■ GOAL OF THE EXERCISE ■
Scan the records for the word "computer". Return each line where it is found.
==============================
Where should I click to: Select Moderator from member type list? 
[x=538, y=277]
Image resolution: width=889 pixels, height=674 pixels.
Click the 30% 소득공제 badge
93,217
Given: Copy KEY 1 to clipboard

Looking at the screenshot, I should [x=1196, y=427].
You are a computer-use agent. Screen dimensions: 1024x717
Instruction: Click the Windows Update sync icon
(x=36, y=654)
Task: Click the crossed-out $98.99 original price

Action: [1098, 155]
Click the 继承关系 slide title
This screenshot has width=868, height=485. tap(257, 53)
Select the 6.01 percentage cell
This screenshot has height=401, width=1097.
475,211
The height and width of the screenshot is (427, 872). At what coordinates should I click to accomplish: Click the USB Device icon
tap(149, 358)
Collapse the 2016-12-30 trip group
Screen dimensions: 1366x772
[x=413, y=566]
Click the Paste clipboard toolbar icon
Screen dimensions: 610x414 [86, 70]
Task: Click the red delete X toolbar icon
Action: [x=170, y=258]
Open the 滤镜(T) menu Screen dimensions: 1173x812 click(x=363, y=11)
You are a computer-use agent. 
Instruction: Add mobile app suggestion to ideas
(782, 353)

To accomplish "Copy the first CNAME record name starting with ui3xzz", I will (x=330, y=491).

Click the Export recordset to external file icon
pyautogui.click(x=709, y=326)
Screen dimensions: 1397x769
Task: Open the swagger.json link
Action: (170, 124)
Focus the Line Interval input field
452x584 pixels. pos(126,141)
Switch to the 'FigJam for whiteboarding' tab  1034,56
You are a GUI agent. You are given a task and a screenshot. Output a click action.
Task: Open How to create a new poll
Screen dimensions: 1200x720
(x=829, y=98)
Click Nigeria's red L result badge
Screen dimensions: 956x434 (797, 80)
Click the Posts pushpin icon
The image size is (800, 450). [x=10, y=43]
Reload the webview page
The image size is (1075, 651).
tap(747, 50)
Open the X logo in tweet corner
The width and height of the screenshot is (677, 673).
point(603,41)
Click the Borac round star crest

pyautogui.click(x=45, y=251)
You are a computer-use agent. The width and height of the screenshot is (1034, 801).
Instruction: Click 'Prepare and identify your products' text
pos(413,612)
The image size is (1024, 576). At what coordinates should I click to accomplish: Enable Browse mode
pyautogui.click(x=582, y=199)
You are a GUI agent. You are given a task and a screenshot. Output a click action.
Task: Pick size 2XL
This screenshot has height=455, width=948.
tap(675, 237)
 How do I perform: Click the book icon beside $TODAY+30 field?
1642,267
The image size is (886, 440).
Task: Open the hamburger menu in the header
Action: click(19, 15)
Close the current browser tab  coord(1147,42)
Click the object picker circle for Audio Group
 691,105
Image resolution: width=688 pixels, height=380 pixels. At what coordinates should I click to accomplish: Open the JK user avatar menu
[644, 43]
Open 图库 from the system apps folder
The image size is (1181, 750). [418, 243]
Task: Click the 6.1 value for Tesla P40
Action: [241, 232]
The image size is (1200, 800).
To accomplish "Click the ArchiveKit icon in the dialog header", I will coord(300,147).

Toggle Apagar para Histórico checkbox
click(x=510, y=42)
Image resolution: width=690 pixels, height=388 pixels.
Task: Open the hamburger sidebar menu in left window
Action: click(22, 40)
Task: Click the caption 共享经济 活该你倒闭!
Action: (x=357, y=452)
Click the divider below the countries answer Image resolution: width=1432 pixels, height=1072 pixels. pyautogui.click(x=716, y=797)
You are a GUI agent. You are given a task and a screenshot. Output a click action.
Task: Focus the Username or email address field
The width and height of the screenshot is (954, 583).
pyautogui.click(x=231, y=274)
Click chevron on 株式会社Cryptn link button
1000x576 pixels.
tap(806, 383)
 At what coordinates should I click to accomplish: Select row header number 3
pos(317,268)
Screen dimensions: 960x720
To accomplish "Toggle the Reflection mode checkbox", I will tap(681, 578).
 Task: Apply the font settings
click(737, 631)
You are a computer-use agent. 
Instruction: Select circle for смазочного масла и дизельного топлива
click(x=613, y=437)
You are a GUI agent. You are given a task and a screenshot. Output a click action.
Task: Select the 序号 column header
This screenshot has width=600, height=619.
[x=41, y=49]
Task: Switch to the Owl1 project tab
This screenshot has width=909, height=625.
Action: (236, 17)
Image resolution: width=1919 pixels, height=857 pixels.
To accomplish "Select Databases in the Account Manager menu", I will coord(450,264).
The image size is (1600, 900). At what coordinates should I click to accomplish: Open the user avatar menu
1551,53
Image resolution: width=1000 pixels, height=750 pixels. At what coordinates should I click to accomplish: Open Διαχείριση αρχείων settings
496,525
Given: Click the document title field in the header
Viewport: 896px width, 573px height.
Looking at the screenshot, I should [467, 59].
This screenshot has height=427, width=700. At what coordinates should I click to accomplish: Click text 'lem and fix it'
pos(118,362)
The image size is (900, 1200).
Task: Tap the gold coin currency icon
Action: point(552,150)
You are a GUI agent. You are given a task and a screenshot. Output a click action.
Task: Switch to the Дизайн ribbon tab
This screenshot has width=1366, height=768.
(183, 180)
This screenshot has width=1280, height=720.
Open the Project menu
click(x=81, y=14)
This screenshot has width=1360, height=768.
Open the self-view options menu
==============================
■ YOUR RESPONSE ■
You are a computer-use agent. Screen dimensions: 1024x717
You are a computer-use agent. 
You are a computer-use agent. The width and height of the screenshot is (1034, 801).
You are a computer-use agent. 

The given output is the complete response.